$_GET security

Hi,

I have an url like the following : site.com/person/23098

I get the person_id with $_GET and use is_numeric, strip_tags and htmlspecialchars. Is it enough? If not, what should I do to sanitize every possible security threat related to the url, including XSS?

if(is_numeric($_GET['person_id'])) {
    $id = strip_tags(htmlspecialchars($_GET['person_id']));
}
echo $id;

Have you tested this using example strings?

Not tested, but I have a feeling that after htmlspecialchars changes <tag> to &lt;tag&rt; strip_tags won’t see it as a tag.

More to the point, are you planning on using the value or displaying it?

I imagine you are using person_id in a query and not doing a “Welcome person_id”

I think the first Is_numeric() test is adequate, if there were any other characters the test would fail except maybe if there is a decimal point. Latter can be tested with is_integer().

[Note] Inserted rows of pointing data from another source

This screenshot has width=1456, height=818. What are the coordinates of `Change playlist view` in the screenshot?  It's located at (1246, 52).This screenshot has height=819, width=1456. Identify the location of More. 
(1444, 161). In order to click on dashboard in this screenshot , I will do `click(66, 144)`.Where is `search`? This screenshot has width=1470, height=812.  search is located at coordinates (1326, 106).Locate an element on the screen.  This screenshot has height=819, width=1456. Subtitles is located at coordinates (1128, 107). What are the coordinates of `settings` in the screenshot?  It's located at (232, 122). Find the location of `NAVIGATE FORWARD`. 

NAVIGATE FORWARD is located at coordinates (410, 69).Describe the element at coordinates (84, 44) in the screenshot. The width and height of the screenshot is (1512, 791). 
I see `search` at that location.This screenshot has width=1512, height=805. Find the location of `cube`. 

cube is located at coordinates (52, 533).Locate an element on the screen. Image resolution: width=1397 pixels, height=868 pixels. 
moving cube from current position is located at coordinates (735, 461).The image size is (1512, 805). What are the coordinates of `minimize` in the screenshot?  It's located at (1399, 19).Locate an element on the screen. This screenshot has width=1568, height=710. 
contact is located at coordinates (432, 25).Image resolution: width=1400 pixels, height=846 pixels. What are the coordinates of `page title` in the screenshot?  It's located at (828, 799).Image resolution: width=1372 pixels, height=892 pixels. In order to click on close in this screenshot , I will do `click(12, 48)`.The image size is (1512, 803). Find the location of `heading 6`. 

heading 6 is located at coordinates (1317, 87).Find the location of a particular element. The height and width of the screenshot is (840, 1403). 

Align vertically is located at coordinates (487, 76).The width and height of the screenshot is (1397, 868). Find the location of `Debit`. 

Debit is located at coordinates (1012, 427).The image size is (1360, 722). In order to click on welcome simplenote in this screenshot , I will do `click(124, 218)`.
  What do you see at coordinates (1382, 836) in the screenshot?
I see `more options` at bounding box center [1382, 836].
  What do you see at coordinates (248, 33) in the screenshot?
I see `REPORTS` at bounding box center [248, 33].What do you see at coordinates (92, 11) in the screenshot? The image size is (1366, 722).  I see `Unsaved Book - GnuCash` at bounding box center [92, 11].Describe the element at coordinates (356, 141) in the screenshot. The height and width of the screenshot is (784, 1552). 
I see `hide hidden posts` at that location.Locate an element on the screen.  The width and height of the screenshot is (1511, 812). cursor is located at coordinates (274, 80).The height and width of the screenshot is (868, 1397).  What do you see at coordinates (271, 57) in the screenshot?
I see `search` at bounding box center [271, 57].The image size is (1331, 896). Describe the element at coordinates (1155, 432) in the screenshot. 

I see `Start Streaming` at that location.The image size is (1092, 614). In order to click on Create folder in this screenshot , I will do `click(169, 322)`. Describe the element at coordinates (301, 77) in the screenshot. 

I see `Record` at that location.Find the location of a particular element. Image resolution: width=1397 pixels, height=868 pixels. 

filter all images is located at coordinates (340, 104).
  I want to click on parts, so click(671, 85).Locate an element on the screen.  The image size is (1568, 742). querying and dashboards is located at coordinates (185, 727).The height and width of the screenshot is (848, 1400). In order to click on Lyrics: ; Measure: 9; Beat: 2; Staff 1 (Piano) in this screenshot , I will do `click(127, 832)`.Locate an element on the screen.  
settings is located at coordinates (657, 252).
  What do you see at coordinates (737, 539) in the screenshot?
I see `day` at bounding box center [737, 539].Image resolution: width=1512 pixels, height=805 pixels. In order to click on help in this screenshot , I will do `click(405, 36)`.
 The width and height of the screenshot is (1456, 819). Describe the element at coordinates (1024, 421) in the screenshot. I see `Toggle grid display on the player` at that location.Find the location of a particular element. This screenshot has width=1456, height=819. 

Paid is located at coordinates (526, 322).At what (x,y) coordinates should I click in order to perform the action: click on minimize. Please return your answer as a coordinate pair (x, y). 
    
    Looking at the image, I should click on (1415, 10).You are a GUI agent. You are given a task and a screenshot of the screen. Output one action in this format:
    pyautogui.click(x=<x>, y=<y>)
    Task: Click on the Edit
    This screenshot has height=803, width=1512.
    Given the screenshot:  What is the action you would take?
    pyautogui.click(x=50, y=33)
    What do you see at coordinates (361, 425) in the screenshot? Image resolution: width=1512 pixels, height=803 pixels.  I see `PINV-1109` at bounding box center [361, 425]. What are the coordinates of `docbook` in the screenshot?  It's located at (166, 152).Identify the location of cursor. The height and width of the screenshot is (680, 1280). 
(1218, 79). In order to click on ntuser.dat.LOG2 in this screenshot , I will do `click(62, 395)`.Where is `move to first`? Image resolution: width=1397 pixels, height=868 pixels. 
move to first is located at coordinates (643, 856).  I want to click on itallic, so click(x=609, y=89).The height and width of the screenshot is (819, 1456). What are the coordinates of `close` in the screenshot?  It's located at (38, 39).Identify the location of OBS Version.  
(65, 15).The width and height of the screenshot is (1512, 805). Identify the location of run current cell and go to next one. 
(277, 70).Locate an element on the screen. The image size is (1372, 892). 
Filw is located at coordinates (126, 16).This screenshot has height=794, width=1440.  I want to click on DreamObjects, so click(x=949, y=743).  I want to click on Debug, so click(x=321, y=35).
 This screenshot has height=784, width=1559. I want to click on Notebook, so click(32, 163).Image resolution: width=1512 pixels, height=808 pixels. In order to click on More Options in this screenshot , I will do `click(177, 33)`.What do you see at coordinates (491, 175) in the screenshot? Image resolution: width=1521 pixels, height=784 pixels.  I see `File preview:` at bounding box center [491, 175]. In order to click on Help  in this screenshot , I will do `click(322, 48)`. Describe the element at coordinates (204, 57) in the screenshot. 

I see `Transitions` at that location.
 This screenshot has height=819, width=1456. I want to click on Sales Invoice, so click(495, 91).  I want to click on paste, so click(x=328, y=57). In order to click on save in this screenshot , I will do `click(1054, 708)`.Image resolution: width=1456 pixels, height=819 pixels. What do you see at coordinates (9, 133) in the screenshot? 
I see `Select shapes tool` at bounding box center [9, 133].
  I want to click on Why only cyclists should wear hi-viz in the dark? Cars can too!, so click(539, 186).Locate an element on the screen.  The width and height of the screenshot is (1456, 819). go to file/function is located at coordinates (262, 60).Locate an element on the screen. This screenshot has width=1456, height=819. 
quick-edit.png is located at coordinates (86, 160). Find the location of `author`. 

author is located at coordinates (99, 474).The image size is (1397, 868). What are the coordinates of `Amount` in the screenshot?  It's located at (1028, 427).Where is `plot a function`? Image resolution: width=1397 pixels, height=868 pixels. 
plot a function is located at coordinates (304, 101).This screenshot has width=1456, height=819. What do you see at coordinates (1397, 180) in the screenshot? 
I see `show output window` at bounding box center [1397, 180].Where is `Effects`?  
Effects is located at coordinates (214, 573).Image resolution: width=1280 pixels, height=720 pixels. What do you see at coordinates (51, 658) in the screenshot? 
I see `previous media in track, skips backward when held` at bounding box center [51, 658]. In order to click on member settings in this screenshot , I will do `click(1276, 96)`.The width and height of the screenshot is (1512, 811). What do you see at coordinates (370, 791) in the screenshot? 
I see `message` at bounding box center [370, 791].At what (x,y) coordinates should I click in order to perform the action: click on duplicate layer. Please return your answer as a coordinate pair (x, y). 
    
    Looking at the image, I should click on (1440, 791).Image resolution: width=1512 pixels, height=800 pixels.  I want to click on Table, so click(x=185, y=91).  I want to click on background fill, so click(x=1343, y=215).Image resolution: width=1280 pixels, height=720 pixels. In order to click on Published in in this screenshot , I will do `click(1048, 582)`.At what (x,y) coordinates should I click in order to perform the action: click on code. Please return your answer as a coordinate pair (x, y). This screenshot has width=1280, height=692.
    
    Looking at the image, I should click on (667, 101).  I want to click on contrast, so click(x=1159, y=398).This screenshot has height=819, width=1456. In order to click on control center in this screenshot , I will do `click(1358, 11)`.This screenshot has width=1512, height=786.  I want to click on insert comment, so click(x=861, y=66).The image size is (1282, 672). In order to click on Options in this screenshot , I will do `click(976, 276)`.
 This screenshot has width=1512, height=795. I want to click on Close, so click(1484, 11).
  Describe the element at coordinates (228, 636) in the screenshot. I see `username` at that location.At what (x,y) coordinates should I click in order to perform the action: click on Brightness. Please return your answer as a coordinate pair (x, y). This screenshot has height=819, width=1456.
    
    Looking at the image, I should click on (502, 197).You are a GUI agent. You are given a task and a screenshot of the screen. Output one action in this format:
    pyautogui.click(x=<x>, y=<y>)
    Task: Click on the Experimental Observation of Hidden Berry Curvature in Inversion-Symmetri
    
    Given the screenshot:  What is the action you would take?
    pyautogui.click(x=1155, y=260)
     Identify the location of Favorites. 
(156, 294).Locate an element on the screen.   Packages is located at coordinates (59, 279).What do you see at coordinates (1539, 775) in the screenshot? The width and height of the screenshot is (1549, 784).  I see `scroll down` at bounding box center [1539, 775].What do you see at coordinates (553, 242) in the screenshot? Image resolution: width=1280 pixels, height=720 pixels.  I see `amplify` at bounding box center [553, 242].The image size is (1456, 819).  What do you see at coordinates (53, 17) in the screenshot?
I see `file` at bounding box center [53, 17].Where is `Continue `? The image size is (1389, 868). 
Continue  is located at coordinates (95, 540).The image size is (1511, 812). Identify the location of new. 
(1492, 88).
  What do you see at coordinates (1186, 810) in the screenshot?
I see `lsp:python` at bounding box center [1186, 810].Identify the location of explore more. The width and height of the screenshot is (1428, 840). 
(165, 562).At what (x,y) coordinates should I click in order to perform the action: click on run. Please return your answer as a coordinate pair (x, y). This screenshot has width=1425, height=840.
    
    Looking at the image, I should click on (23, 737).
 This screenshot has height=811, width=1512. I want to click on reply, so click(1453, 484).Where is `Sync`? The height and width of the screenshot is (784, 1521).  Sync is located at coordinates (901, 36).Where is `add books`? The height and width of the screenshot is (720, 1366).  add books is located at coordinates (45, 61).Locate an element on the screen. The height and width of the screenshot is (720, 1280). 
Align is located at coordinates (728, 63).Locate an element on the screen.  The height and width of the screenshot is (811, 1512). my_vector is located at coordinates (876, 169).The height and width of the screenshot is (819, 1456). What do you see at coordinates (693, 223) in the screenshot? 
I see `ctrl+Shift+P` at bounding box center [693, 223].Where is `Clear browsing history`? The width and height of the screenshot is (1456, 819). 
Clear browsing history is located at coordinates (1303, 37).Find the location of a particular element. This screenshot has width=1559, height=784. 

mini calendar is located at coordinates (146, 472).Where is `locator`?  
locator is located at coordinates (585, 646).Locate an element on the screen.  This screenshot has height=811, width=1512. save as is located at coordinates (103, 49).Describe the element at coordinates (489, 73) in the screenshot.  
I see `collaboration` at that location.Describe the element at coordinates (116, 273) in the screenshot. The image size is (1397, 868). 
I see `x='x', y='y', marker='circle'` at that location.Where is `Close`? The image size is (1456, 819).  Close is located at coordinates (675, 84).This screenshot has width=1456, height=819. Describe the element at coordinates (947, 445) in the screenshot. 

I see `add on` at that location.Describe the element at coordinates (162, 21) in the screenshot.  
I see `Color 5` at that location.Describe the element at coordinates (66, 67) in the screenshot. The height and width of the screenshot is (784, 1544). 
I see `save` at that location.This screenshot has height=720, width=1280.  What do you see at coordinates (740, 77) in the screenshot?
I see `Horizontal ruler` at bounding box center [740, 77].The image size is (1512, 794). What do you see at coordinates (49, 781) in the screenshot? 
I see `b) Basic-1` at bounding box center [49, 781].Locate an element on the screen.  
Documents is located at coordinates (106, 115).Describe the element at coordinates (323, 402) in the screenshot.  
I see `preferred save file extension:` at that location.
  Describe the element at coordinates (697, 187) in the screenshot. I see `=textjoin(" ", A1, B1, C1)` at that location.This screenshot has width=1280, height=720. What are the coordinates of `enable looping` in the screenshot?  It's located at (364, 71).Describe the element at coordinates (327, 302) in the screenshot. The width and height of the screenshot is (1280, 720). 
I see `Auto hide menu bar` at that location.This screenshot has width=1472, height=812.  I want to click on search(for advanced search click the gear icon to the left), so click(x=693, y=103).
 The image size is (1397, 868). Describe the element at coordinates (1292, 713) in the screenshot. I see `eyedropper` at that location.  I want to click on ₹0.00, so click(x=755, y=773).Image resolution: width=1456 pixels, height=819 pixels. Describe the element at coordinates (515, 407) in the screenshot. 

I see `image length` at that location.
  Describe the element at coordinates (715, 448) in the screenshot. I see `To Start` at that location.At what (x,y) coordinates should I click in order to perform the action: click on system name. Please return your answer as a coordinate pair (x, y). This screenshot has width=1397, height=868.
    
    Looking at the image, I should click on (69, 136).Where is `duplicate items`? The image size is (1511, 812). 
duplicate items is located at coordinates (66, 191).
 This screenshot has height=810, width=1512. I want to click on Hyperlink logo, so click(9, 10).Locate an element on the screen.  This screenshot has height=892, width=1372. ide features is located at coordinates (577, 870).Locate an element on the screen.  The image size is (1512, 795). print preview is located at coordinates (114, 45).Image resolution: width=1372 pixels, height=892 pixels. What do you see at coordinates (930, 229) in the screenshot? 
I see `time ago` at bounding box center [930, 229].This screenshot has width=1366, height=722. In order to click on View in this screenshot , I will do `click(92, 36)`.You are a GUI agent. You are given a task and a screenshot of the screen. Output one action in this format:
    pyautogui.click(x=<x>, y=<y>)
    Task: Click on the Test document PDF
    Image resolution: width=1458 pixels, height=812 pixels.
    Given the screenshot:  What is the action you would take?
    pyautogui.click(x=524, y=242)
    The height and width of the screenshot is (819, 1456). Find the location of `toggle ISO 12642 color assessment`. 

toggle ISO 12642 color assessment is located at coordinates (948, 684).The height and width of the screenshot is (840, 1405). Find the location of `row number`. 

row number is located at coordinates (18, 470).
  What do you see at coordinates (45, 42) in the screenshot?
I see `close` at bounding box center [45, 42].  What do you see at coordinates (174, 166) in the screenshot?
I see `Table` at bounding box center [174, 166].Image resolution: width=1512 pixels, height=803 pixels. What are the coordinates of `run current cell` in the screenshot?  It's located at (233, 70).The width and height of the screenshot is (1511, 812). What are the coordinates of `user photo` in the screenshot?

Maybe also test for a user name with is_alpha()

1 Like

for the ultraparanoid preg_match(~[1]+$~) - keep in mind that is_int will say an integer string is NOT an int, because it’s not of type int.

also [FPHP]ctype_digit[/FPHP] will work.


  1. 0-9 ↩︎

1 Like

For integers, none of those filters or checks are necessary and they really don’t add any value. Just typecast it.

$id = (integer)$_GET['person_id'];

And of course use prepared statements for anything being persisted to a database and escape everything being sent back to the browser.

Except they do.

If i send you the string “135imacheater”, did i send you a valid ID? Typecasting will say absolutely i did, i sent the ID 135. Checking the string will say NO.

1 Like

That’s assuming he has a further check going on. Of course you can also do this:

$id = (integer)$_GET['person_id'];
if ($id != $_GET['person_id']) { // An attack

Sort of depends on if you are actively looking for malformed data or just want to protect the site.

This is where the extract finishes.